Now, notice how none of these things matter when you each retain your own safe space to retreat to at the end of the day? If you don’t feel like having company at the end of a long day, or you just want a good night’s sleep you can just head straight to your own place and meet up with your partner the next day. There’s no pressure to be neat, eat at a certain time, or even agree on what will be on the menu 7 nights a week when you still have your own pad. And on your nights alone, no one cares how long you talk to friends or family because there’s no one there to pass judgment. If you have kids, you can have your nights or weekends alone with them, sparing them the pressure of playing The Brady Bunch family 24/7. The most liberating part of all, however, is that you don’t have to argue about how much you save or spend on things if you do not merge your finances, such that each person remains solely responsible for his/her own financial well-being without dumping their problems on their partner’s lap.

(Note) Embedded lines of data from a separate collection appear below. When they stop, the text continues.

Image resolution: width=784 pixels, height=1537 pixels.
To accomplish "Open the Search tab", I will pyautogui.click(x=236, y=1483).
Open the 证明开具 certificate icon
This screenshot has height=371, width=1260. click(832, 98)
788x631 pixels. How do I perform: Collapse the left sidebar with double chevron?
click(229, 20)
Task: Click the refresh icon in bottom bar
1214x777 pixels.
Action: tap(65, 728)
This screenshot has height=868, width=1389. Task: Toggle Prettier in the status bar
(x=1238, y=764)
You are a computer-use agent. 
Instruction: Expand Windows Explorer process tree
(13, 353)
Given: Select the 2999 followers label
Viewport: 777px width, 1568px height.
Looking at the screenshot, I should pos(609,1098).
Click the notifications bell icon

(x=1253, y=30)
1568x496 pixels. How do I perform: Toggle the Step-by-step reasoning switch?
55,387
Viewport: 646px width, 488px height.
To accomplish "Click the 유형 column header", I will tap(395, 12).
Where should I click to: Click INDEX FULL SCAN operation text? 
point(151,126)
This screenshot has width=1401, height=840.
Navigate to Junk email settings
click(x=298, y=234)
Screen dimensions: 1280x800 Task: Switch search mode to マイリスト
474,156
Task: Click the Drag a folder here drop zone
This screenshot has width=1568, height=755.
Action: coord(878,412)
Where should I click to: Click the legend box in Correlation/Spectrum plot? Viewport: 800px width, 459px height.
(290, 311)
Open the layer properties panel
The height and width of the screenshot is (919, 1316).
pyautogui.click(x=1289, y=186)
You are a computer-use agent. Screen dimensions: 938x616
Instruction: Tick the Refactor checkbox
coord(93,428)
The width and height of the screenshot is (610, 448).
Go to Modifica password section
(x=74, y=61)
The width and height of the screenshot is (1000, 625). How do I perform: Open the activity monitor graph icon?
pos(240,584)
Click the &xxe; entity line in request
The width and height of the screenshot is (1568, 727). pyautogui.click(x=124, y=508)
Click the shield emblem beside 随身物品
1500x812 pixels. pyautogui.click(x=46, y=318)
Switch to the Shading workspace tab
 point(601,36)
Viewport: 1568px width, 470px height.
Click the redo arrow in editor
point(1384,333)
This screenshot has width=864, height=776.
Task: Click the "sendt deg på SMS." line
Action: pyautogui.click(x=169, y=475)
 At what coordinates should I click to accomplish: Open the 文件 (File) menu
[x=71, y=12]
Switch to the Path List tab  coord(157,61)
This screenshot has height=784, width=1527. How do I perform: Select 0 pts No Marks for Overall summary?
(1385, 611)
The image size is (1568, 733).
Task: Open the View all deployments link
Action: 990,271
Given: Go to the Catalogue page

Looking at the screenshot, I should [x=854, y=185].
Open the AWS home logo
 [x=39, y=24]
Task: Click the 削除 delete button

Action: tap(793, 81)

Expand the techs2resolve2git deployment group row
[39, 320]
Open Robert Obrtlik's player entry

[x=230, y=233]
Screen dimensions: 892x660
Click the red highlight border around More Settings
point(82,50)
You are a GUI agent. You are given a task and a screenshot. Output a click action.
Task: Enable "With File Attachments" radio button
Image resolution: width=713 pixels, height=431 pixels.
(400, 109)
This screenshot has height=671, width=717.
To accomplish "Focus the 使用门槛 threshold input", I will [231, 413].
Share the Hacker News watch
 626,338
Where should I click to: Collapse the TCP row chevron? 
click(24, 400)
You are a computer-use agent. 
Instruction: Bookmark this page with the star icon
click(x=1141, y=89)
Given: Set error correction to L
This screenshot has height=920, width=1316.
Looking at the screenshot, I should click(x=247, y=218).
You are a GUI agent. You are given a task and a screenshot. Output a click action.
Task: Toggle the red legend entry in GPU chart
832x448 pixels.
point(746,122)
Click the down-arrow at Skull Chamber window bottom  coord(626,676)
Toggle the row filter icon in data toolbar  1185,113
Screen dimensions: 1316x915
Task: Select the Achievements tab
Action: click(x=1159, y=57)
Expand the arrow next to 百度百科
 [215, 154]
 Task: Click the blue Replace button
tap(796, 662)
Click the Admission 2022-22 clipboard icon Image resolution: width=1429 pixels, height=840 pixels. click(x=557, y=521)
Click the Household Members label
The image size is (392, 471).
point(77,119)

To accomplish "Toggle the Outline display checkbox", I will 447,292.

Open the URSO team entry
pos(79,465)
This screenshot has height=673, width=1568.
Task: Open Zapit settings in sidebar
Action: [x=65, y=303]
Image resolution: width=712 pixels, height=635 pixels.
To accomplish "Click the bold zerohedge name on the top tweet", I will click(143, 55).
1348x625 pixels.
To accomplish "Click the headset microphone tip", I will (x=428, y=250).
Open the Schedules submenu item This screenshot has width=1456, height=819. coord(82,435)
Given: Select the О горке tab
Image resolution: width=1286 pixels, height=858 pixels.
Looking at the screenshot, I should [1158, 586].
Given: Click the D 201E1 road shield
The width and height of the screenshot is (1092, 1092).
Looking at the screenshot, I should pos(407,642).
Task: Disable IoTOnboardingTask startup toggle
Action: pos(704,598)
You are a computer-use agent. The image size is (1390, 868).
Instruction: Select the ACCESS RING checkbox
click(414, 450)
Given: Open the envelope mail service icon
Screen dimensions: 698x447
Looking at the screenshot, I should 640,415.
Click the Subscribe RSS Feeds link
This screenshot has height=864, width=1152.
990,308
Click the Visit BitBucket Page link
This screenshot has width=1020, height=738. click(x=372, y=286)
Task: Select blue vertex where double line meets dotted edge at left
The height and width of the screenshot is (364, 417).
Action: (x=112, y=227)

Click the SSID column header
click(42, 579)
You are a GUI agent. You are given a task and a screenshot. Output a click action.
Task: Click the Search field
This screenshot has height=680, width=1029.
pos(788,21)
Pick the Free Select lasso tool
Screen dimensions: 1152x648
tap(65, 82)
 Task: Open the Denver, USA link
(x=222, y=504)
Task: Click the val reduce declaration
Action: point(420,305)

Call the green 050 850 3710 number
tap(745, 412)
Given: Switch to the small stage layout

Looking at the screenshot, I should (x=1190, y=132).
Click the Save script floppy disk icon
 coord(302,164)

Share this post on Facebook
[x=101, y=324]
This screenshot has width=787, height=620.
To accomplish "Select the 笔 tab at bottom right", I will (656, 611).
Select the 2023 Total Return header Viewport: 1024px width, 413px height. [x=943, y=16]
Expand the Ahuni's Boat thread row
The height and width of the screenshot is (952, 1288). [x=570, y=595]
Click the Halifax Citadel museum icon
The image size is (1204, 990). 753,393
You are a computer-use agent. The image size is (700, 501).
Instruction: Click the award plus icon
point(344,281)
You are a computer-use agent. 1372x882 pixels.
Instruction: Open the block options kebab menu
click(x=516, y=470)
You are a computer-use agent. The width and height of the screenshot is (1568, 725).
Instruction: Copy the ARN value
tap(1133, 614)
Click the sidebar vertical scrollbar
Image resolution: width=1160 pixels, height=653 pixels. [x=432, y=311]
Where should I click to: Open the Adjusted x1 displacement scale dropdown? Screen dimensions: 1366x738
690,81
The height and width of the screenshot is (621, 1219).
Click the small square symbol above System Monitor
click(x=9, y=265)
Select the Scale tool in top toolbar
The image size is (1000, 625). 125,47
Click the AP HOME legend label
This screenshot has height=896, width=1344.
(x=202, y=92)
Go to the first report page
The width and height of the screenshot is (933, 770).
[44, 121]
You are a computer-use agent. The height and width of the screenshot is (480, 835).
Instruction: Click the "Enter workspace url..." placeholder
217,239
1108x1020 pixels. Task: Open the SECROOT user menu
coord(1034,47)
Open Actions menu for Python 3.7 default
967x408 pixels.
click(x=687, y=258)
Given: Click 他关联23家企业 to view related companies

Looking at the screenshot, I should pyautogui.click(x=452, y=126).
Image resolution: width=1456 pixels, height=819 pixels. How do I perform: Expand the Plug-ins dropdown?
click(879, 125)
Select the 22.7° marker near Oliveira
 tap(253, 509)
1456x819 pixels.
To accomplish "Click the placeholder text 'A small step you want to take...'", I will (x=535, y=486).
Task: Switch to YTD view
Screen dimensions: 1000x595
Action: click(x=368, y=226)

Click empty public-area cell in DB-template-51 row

I will admit that years ago when I first heard of the concept of living together, but in separate homes I thought the idea was silly. But with time, now at a different stage in my life, my view on this has drastically changed. Especially for those of us whose DISC score for independence is off the charts, if you can afford to keep your own place, don’t allow yourself to feel guilted or pressured into conforming with the “norm” of living together. This is 2019, and who says old social norms are the best way forward? In fact, I know from 21 years of helping couples with divorce that living together does not promote the healthiest scenario for love. Maybe the way to ensure love lasts, especially in the 21st century or at least for those of us over 40, is to allow each person to retain his/her own space, and over time we will prove that to be in a committed relationship you don’t really need to be together every night of the week. What you really need is mutual respect, trust, and transparent communications, something many families under one roof lack.
Together, but separate–not only are Gwyneth and Brad far from crazy, and they are far from alone.